>> Begin EXTRACTED ENTRIES

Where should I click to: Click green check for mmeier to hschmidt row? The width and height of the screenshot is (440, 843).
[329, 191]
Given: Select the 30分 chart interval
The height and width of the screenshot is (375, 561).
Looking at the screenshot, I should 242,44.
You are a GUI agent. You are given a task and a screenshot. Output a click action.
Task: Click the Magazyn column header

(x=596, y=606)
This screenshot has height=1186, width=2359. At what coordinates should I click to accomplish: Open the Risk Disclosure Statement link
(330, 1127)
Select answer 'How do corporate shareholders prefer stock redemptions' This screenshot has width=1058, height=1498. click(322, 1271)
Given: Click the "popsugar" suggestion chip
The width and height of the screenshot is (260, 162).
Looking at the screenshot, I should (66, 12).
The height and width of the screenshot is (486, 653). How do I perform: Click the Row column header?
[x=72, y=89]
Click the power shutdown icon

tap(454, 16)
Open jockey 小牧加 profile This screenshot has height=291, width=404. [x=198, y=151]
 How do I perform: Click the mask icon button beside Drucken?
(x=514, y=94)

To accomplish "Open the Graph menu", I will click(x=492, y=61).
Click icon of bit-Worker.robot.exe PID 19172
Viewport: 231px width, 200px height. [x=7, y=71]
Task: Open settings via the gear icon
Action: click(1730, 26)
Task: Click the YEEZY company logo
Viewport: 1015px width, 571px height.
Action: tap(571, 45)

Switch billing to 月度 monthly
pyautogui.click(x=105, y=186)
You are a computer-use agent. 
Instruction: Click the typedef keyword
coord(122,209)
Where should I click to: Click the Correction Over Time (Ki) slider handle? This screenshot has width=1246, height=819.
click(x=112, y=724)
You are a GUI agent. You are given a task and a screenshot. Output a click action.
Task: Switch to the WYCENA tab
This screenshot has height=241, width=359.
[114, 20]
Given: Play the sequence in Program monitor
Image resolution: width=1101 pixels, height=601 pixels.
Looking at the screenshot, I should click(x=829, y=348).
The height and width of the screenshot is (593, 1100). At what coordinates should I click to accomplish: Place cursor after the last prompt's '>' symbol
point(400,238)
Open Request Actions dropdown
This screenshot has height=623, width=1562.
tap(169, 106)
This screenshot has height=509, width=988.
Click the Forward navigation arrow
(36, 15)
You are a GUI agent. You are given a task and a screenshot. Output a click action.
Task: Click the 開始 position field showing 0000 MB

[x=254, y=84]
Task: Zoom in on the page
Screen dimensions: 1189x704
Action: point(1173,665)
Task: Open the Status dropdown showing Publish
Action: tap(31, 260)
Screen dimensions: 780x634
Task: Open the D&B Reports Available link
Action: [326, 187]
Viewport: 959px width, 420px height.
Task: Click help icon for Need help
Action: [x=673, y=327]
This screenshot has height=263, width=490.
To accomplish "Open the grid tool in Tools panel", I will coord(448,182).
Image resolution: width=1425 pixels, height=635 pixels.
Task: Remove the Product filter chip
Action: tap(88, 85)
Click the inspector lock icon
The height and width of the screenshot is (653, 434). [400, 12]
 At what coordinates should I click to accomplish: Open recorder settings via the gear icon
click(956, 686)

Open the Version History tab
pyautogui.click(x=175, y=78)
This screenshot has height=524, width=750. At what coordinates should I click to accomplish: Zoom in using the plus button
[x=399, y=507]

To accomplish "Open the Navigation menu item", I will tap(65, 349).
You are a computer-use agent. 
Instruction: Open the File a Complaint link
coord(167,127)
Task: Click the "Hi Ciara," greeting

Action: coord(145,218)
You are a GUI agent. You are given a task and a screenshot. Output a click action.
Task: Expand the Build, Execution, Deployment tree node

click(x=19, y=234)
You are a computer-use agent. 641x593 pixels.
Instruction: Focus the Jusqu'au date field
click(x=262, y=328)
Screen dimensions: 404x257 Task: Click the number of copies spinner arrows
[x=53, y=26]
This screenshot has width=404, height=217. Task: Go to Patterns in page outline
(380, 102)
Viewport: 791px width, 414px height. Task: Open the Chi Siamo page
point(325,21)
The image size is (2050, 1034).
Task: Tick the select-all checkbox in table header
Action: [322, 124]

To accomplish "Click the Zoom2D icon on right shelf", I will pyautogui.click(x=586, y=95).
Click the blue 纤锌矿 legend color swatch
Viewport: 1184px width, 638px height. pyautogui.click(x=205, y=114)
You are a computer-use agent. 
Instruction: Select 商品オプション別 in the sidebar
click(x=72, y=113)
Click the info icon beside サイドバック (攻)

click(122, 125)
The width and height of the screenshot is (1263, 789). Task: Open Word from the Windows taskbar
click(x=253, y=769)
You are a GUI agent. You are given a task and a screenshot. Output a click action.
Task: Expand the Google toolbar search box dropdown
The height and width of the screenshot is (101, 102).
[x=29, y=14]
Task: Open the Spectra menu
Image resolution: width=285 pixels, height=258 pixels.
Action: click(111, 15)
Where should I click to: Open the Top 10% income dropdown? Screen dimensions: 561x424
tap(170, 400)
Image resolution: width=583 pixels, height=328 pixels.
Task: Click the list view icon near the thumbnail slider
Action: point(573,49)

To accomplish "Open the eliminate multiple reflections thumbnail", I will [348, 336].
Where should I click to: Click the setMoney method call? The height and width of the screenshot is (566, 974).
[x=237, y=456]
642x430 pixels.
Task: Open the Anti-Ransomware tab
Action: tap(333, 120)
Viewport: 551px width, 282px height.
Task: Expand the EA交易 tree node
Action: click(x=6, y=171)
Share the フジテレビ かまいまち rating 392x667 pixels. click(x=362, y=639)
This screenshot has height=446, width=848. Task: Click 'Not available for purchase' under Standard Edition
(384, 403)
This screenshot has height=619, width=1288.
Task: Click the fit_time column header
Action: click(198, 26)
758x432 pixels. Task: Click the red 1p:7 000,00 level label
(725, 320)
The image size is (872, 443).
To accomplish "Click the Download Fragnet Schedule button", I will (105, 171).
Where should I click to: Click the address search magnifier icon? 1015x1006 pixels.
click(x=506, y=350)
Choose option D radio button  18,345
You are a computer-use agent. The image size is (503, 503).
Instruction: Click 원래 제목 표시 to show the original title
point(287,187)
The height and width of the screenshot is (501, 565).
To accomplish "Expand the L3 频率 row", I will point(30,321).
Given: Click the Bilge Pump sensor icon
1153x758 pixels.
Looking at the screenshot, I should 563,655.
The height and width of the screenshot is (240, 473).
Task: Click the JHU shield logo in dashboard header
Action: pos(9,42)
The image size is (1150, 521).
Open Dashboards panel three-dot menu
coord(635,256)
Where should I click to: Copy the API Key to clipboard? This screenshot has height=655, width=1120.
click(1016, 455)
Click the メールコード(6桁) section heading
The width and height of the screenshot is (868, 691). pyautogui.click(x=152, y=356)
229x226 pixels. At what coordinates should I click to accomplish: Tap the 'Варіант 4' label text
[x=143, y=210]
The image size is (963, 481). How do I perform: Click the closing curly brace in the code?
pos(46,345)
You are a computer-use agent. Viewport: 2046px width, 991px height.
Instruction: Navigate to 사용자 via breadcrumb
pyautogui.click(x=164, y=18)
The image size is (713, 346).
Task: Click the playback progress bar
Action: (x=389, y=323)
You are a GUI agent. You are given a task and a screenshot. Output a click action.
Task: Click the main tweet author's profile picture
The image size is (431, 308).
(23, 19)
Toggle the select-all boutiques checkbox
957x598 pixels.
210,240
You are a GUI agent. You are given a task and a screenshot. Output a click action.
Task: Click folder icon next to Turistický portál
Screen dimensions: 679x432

>> End EXTRACTED ENTRIES

Locate every line in the entries above that contains the string "field", and copy each of those lines.

_COMPLETE RESPONSE_
Task: Click the 開始 position field showing 0000 MB
Instruction: Focus the Jusqu'au date field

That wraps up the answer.